Lastly, since "dreaming" tasks are still under heavy iteration, we're making them free for now. In the near future, we expect dreaming to be the place to spend to get the most out of Honcho, since that it will continue to take on work currently done during both ingestion and retrieval, making those areas of the system faster and cheaper and improve in other ways to maximize the utility of each peer's representation. You can expect some dream tasks to no longer be free at that point, but this will only occur when dream configuration is exposed to the point where you have full control over exactly what background tasks get performed and when they occur. Anything we feel is necessary for all representations, we'll cover.

Key Behavior Changes

In addition to the core Representation object that acts as the foundation upon which Honcho reasons about a peer, Honcho also exposes summaries and peer cards as fetchable objects in the API. These aren't going away, but in Honcho 3.0, they get produced differently.

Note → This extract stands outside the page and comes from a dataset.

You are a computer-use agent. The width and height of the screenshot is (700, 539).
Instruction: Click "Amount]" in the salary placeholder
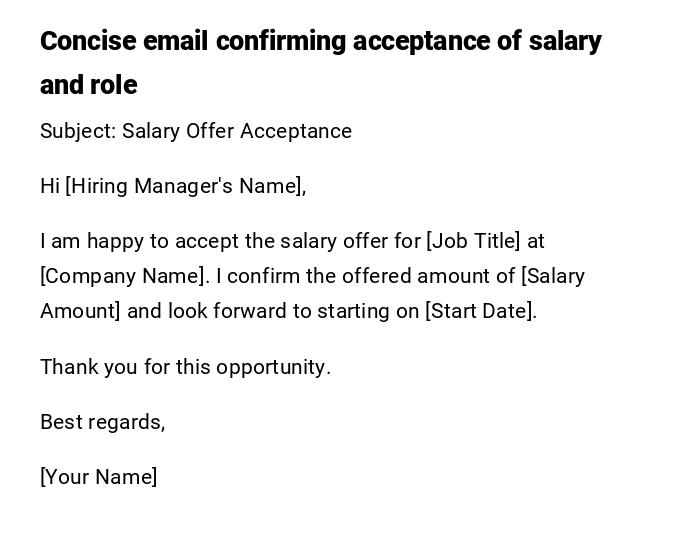coord(80,311)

Instead of constantly updating alongside message ingestion, summaries and peer cards are moving to the dreaming system. Since dreams run intermittently, this means these objects won't be available for sessions and peers that haven't undergone dreaming. But don't worry our pareto dominant benchmark results don't include summaries or peer cards at all! Our research suggest that these once critical components are now best used surgically and per usecase across the spectrum of contemporary models, as opposed to every turn.

Developers should not rely on the existence of these objects in a vacuum. They should only be used as part of a comprehensive context gathering step that includes recent messages, peer representations, and the results from .chat() queries, all of which are designed exclusively for LLM consumption.

We'll be publishing detailed case studies and example apps showcasing how best to do this with Honcho, but if you're confused, never hesitate to reach out in our Discord.

What's Next?

The trend is clear now. Honcho is going to get more agentic as time goes on.

Not only will reasoning over memory be an agentic task, but soon enough, the entire process of storing application-specific history and knowledge will likely become automated by an agent.

As an application provides implicit context to Honcho, in the form of sessions, peers, and messages, Honcho should be able to understand how best to form useful representations and memories for that application.

And even beyond that, Honcho will eventually move beyond siloed per-application usage, allowing new apps to solve the memory "cold start" problem by hooking into existing representations of a new user from other apps.

The future of agent memory is very bright indeed.